Document section:
==================================================
MSc Thesis | Receiving and Giving: How BPNT, a Government Food Aid Program, Facilitates Reciprocity

– By Rima Ayulestari, MSc Student

When I started my thesis on the dignity of recipients of governmental food aid in Indonesia, one question stayed with me: Is dignity always lost when one receives charitable aid?

Many studies have shown how recipients of food assistance often feel ashamed, as if relying on charity makes them less of a citizen. For instance, a study conducted in the Netherlands found that the food and social interaction at food banks evoke emotions, such as shame, gratitude, and anger, that reflect recipients’ experiences of social inequality (Van Der Horst et al., 2014). In the UK, stigma portraying food bank recipients as lazy, violent, and undisciplined has led to feelings of shame and embarrassment, often discouraging people from using aid unless they are in a deep crisis (Garthwaite, 2016). These findings made me wonder whether the same feelings of shame would appear in other cultural contexts and to what extent cultural values shape how people experience receiving aid.

BPNT Distribution Point

This led me to conduct fieldwork in Indonesia to study how cultural values might shape food aid recipients’ sense of dignity, focusing on BPNT, the government’s Non-Cash Food Aid Program that helps low-income households access food. I conducted my fieldwork in the village where I grew up, hoping to understand how people live with, and perhaps redefine, the idea of receiving charitable aid.

During my time in the field, there was a situation that I will always remember. In one afternoon, children were playing hide and seek in a small field while some villagers returned from the rice paddies. A few gathered to chat as the sun began to set. That was when Aminah, one of my research participants, said to me:

“Wait a minute here, I want to return Mrs. Suri’s bowl first,” holding a bowl filled with a vegetable dish. I nodded, watching her walk away.

That simple scene has stayed with me. In the village, people still nurture this kind of practice of food sharing, and the BPNT program has helped recipients to participate even more actively. It quietly challenged everything I had read about shame and dependency. Many studies describe dependency as a condition marked by discomfort, where recipients feel inferior and try to stay unseen. In contrast, within the BPNT program, recipients appeared to be comfortable acknowledging their status, participating in food sharing, and offering others the aid they received. This openness challenged the idea that receiving charitable aid always involves shame and dependency. It shows that even while receiving aid, people were giving, sharing, and returning. Their relationships were defined not by what they lacked, but by what they could still offer.
==================================================
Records
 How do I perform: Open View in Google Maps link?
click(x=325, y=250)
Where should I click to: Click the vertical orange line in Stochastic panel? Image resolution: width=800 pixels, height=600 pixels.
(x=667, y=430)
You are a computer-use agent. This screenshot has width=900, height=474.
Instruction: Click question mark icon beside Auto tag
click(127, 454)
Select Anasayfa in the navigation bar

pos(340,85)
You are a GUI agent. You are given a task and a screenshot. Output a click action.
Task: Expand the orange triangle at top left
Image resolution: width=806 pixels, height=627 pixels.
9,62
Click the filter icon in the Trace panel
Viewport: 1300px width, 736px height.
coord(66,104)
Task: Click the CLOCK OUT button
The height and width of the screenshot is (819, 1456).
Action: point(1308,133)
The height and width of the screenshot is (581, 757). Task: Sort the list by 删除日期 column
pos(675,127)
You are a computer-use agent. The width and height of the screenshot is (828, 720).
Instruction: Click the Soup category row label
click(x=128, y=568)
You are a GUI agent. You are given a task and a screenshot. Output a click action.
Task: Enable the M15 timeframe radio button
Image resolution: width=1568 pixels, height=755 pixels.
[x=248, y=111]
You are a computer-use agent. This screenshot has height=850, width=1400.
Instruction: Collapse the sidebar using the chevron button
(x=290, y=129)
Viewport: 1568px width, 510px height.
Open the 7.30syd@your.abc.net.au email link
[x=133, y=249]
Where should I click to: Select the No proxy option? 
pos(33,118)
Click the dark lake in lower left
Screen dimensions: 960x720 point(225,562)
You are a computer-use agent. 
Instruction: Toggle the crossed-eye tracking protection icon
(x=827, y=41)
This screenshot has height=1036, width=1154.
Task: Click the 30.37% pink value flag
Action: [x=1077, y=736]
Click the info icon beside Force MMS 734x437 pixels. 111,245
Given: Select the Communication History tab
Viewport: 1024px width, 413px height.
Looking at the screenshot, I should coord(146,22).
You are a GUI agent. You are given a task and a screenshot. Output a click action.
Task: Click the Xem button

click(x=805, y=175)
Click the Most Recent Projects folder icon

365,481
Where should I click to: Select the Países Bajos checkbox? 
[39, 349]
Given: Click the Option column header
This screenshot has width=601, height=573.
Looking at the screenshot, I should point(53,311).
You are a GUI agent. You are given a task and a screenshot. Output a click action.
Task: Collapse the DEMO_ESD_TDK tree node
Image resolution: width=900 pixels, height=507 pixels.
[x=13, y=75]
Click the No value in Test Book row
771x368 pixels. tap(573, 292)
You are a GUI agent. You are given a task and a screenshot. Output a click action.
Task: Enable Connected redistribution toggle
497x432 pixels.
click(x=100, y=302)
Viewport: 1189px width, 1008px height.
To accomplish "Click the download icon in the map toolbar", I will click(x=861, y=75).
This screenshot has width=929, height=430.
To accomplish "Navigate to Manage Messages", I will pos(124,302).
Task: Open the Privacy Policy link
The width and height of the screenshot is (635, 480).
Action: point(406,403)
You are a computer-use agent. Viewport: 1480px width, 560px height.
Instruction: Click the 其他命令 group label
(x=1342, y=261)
==================================================
Written task 1: Summarize the post about the BPNT food aid program in two sentences.
Written task 2: According to the post about the BPNT food aid program, what does BPNT help low-income households do?
Written task 3: Using the post about the BPNT food aid program, explain why the author set out to study food aid recipients in Indonesia.

Exercise answer 1: Studies from the Netherlands and the UK link food aid to shame, which led the author to do fieldwork in an Indonesian home village on how cultural values shape the dignity of recipients of BPNT, a government food aid program. There, recipients openly took part in food sharing and passed on the aid they received, challenging the idea that receiving charitable aid always involves shame and dependency.

Exercise answer 2: It helps them access food.

Exercise answer 3: Studies in the Netherlands and the UK found that food aid recipients often feel shame. This made the author wonder whether the same feelings would appear in other cultural contexts and how far cultural values shape the experience of receiving aid.